Snatches of images. Smiles and laughter. Tender touches and endearing words. She couldn’t believe Duffy’s opinion of Greg. Still, doubt crept up her throat, closing it off.

“Greg took all your money, didn’t he?”

So much weariness in his tone.

It weighed on Jess. She’d felt burdened for so long, she wasn’t sure how much more she could take.

It couldn’t have been Greg who’d taken her money. There’d been love between them. She just knew it. Every time she began to question it, a feeling of love would rise up. That feeling was conspicuously absent today. “I can’t prove he took anything.”

“Fess up. There’s something missing.” His gaze probed for the truth, but there was a reluctant slant to his eyes, as if he didn’t want to know.

I’m so sorry, Baby. Jessica’s hand drifted to her stomach. “The only thing I know is that a week before the accident, my bank account was drained.”

“He did it.” Duffy was maddeningly certain.

Jessica shook her head when instead she wanted to shake him. “I can’t be certain of that.”

“I am. I know my brother better than anyone.” His lips pinched upward at the corners, so tense she wouldn’t have called it a smile. “Twins, remember?”

She didn’t want to believe him. There were the recently remembered smiles and kisses.

Duffy stood. His gaze cut toward the door. His feet pointed that way, as well. “Sorry about the memory thing, but I need to get back to work.”

She should never have gotten her hopes up. She should have accepted that the father of her baby was gone and his family wouldn’t want anything to do with her. Being unwanted was her reality.

But something inside of her wouldn’t settle. Not this time. “Wait. Can I see you again?” At his frown, she rushed on. “I’ve recovered quite a bit today just by listening to you talk. For five months, I’ve had nothing.” Desperation seized her and squeezed. “Please. It’s important to me that I remember.”

His jaw worked. He didn’t look at Jess. Clearly, he didn’t want to see her again and be reminded of Greg. But his hesitation meant he wasn’t as cold and uncaring as he might want her to believe. That perhaps somewhere in that closed-off heart of his were memories of Greg he cherished.

Above them, the ceiling creaked.

“There’s no point.” But he didn’t leave or ask her to go.
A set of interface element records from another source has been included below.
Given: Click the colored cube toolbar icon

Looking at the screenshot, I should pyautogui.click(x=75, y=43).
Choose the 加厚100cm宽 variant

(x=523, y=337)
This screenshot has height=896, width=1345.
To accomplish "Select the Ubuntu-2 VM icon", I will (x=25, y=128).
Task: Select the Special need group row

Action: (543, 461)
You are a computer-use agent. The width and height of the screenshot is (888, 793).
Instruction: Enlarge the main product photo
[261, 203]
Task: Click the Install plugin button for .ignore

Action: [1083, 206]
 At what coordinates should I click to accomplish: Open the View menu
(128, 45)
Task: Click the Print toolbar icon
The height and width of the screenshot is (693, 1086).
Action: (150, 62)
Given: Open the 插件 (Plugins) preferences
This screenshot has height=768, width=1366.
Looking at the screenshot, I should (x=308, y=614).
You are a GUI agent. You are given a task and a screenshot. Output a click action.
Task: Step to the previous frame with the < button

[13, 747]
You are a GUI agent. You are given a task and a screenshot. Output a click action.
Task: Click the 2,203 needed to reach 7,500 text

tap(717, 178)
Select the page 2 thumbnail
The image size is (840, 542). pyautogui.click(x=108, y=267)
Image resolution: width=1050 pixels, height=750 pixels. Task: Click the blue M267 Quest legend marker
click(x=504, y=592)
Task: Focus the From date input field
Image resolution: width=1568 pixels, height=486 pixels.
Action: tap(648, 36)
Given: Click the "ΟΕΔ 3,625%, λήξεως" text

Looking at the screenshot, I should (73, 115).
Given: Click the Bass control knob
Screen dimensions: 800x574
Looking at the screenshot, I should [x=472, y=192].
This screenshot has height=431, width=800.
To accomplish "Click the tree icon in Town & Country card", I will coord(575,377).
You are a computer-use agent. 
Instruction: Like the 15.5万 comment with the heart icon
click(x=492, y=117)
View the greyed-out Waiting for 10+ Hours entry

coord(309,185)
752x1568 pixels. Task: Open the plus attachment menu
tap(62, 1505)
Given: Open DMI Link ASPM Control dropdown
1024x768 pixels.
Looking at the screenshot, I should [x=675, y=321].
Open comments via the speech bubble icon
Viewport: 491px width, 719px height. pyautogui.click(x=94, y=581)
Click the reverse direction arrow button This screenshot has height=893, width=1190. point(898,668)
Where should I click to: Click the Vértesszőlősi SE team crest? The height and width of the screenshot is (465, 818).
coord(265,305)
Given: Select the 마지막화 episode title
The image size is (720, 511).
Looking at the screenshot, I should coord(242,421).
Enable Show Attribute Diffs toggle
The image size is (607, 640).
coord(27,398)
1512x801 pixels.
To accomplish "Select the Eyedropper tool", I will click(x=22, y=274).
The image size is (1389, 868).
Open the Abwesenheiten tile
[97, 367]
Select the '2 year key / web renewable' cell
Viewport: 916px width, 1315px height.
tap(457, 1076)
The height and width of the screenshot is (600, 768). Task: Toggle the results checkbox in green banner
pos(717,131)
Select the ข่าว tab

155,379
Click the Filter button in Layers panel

Hope flooded her chest. “There is. There’s every point. Up until today, I couldn’t remember how I got pregnant. If I’d been abandoned by my husband or raped...” Steady, girl. She squared her shoulders. “I grew up without knowing my father, not even his name. All I’m asking for is a little of your time.”

“I know I’m going to regret this—”

“You won’t.” Jessica gathered her things, anxious to leave before he changed his mind.

“Come back Saturday at six. There’s a restaurant in town, El Rosal. I’ll be having dinner there.” She wasn’t entirely sure she’d heard him because it sounded as if he’d added the words Whether you’re there or not.